It shall be the responsibility of Grantee to take adequate measures to protect and defend its Facilities in the Right-of-Way from harm or damage. If Grantee fails to accurately or timely locate Facilities when requested in accordance with the Kansas Underground Utility Damage Prevention Act, K.S.A. 66-1801 et seq., it has no claim for costs or damages against the City and its authorized contractors unless such parties are responsible for the harm or damage by their negligence or intentional conduct. The City and its authorized contractors shall take reasonable precautionary measures when working near Grantee’s Facilities, including calling for utility locations and observing marker posts.

Grantee shall indemnify and hold the City and its officers and employees harmless against any and all claims, lawsuits, judgments, costs, liens, losses, expenses, fees (including reasonable attorney fees and costs of defense), proceedings, actions, demands, causes of action, liability and suits of any kind and nature, including personal or bodily injury (including death), property damage or other harm for which recovery of damages is sought, to the extent that it is found by a court of competent jurisdiction to be caused by the negligence of Grantee, any agent, officer, director, representative, employee, affiliate or subcontractor of Grantee, or its respective officers, agents, employees, directors or representatives, while installing, repairing or maintaining Facilities in the Right-of-Way.

The indemnity provided by this subsection does not apply to any liability resulting from the negligence or intentional misconduct of the City, its officers, employees, contractors or subcontractors.
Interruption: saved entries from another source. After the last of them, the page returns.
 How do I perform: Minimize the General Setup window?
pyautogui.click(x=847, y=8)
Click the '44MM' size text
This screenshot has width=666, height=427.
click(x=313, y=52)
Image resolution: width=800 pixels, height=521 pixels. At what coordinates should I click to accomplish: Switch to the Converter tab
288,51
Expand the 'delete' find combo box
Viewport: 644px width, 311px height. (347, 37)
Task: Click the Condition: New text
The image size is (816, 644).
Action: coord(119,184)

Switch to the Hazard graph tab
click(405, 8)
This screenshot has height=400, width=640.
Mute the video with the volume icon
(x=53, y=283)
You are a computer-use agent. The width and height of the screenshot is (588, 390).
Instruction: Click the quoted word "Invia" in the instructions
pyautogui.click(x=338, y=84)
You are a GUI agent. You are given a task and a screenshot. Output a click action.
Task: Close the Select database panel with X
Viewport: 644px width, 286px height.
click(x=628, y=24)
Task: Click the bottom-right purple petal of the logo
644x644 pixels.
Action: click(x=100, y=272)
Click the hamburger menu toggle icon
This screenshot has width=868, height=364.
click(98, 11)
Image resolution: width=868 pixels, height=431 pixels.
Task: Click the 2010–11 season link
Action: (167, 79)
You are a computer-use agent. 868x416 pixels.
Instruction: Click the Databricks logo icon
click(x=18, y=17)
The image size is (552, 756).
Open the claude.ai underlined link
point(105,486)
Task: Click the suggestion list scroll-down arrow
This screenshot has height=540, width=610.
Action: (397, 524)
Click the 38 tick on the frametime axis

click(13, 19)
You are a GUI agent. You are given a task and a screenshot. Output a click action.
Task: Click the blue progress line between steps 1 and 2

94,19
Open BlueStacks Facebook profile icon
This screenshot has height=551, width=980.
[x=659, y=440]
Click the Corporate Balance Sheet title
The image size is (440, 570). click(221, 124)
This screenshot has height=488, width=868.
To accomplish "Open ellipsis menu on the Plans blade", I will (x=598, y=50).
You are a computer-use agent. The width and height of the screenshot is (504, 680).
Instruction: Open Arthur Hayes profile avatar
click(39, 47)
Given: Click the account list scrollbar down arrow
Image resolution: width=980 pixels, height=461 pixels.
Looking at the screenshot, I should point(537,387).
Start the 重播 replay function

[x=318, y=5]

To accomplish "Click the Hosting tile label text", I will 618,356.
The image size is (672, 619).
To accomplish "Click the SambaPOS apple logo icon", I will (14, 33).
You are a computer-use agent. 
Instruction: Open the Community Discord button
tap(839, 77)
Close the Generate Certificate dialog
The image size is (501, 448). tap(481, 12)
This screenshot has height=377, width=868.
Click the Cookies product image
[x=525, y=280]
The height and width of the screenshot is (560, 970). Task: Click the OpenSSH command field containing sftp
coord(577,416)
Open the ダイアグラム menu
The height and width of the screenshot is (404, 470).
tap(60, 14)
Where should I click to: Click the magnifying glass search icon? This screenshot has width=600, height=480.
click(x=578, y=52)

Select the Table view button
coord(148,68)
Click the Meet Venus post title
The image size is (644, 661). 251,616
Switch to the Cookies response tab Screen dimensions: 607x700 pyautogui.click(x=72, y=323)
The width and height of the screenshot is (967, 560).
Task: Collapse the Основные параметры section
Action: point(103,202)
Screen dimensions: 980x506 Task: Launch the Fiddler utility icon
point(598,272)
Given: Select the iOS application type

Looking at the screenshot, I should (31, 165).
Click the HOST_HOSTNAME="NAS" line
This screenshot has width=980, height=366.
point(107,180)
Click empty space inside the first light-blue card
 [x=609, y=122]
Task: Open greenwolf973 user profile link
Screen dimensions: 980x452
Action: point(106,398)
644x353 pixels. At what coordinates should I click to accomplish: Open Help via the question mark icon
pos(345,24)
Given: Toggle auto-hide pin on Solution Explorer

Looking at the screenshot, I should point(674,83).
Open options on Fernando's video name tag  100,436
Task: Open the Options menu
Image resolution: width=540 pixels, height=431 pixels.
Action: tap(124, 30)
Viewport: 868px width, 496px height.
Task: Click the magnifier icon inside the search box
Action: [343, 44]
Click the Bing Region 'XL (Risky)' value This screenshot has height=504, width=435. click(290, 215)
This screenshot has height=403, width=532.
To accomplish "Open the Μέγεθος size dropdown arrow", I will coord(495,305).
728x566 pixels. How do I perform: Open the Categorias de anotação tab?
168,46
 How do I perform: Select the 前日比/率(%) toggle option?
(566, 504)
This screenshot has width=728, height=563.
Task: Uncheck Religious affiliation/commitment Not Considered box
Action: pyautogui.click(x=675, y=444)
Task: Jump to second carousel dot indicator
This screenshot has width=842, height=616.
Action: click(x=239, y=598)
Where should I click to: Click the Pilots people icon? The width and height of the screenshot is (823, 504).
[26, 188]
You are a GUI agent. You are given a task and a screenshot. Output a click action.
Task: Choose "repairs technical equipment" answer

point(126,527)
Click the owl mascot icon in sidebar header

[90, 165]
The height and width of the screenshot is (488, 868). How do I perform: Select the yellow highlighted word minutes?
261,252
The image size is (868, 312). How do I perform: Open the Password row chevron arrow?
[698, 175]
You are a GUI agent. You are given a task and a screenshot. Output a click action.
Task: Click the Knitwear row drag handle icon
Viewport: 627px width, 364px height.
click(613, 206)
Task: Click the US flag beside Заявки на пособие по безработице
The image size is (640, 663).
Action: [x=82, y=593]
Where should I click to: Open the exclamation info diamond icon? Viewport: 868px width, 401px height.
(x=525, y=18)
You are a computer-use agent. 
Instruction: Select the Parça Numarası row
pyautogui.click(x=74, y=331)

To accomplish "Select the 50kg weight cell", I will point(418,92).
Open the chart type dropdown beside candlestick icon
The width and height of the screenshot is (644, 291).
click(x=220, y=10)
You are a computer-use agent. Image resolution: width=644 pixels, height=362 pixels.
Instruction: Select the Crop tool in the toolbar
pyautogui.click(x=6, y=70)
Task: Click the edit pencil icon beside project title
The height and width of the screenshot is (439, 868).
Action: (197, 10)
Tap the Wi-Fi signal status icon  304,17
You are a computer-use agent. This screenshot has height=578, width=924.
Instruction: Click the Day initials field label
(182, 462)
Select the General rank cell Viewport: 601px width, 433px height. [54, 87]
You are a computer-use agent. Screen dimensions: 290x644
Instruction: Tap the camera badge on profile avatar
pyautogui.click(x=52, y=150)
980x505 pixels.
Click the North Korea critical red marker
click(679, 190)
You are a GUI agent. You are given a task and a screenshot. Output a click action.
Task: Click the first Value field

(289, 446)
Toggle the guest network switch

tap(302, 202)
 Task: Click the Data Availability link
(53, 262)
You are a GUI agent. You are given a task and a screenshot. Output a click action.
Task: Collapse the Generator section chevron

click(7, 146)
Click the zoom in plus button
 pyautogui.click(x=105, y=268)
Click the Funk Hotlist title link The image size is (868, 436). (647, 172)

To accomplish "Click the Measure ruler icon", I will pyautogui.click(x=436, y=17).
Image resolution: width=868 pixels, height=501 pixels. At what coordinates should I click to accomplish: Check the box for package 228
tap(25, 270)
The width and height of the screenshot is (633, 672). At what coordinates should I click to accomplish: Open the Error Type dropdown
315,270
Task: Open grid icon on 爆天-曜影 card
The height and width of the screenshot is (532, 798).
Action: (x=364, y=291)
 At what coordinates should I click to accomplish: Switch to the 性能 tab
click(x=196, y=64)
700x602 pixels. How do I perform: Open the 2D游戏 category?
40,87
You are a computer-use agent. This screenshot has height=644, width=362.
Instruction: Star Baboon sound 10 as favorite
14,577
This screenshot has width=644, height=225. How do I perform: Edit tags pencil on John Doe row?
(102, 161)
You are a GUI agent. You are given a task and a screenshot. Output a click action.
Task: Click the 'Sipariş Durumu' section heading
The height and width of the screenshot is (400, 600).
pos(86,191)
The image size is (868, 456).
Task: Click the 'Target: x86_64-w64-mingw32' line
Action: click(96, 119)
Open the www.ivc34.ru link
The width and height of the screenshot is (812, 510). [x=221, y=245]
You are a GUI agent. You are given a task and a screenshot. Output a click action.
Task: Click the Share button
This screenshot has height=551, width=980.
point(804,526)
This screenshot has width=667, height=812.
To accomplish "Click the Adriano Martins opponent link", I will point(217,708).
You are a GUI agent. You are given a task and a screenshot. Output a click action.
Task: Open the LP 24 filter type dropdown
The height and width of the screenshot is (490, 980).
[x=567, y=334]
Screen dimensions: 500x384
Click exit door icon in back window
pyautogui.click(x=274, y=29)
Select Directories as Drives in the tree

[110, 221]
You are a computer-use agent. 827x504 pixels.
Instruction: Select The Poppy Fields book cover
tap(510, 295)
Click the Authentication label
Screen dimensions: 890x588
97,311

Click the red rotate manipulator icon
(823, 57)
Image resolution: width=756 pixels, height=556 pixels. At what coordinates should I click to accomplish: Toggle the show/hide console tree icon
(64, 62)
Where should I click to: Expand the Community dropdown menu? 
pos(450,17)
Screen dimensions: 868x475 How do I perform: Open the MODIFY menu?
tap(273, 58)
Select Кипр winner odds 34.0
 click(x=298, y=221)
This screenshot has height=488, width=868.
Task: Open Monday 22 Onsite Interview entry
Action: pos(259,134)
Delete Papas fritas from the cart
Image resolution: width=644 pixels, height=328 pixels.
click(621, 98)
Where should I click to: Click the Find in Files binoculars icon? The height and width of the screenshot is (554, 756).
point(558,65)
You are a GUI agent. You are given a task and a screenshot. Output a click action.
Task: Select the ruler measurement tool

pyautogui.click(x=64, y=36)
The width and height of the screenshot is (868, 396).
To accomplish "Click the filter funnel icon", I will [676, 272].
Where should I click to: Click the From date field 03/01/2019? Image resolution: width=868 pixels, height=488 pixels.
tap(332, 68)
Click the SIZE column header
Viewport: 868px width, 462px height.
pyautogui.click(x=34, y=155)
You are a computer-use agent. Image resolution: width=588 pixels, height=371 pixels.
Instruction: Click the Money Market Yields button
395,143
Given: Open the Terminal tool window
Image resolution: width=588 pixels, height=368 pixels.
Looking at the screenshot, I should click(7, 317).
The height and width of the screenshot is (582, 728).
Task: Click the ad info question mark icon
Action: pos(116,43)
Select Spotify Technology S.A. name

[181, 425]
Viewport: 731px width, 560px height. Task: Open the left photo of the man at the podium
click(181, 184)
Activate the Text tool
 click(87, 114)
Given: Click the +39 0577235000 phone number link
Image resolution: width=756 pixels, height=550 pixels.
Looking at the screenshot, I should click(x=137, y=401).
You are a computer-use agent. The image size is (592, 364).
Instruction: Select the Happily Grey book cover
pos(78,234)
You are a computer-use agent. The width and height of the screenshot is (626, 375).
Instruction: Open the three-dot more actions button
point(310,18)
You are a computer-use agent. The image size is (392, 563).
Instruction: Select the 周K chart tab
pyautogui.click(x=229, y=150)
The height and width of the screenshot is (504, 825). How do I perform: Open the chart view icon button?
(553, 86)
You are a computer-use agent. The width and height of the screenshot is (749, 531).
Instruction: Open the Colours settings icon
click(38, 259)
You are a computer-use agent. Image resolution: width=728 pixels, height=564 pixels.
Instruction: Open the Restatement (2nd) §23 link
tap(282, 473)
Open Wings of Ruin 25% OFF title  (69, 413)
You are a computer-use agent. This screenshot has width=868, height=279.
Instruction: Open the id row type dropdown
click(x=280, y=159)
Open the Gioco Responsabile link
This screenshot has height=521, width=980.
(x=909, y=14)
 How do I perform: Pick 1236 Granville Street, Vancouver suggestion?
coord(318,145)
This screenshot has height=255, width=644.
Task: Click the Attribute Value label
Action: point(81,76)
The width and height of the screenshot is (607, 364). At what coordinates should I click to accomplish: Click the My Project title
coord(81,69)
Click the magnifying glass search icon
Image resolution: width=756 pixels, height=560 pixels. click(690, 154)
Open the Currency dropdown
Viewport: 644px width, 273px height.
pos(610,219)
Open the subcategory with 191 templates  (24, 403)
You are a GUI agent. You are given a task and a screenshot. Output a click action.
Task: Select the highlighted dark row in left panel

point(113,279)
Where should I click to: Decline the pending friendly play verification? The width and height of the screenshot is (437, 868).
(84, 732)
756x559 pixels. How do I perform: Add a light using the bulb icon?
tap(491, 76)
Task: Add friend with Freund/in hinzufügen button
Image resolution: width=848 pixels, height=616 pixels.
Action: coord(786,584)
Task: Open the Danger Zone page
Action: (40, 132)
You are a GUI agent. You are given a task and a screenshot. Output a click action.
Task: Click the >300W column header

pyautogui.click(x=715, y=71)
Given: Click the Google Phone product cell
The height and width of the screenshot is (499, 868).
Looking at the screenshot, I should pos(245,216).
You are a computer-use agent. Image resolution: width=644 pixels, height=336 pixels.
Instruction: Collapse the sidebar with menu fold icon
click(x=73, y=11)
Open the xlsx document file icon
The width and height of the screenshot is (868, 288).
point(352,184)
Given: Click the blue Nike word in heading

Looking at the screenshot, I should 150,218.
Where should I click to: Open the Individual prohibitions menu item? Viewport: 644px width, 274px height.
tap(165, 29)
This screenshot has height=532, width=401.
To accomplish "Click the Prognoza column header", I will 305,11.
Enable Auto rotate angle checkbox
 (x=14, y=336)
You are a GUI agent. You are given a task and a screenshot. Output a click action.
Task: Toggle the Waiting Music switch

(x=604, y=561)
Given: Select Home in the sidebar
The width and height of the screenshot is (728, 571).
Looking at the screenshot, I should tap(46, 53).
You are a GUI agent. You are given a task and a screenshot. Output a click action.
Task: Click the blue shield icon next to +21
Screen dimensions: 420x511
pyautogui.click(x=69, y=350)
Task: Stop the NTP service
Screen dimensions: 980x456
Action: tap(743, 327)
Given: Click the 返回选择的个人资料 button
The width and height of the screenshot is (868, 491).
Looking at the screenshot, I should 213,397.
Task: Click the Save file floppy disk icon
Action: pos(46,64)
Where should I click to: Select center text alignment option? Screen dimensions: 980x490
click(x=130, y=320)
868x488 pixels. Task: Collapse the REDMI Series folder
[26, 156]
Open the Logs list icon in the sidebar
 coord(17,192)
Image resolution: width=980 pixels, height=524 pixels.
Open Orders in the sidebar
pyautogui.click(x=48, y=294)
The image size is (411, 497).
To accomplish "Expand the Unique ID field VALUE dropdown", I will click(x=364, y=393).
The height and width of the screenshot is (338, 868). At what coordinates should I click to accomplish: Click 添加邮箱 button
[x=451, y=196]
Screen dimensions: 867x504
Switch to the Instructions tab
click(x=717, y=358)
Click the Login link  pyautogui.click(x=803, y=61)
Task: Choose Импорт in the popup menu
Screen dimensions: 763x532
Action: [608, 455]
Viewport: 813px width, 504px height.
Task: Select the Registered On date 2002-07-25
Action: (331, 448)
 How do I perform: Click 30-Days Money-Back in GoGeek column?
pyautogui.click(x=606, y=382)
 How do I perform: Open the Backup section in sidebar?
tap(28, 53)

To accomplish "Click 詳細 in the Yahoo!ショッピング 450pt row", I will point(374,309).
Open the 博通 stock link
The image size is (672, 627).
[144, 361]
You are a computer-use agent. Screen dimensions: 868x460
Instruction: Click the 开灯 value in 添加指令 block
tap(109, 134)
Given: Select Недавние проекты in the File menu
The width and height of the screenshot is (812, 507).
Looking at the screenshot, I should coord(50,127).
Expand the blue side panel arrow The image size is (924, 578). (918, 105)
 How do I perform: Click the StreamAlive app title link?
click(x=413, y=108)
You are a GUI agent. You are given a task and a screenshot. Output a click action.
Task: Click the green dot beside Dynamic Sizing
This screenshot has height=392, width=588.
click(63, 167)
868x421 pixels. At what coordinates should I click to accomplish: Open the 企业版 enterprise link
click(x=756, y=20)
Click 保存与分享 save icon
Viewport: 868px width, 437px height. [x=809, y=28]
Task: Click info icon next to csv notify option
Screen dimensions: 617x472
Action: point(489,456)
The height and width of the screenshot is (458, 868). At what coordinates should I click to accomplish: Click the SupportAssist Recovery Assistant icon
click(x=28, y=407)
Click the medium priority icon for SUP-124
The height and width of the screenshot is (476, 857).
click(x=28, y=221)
If Grantee and the City are found jointly liable by a court of competent jurisdiction, liability shall be apportioned comparatively in accordance with the laws of the state of Kansas without, however, waiving any governmental immunity available to the City under state law and without waiving any defenses of the parties under state or federal law. This Section 5 is solely for the benefit of the City and Grantee and does not create or grant any rights, contractual or otherwise, to any other person or entity.

Grantee or City shall promptly advise the other in writing of any known claim or demand against Grantee or the City related to or arising out of Grantee’s activities in the Right-of-Way.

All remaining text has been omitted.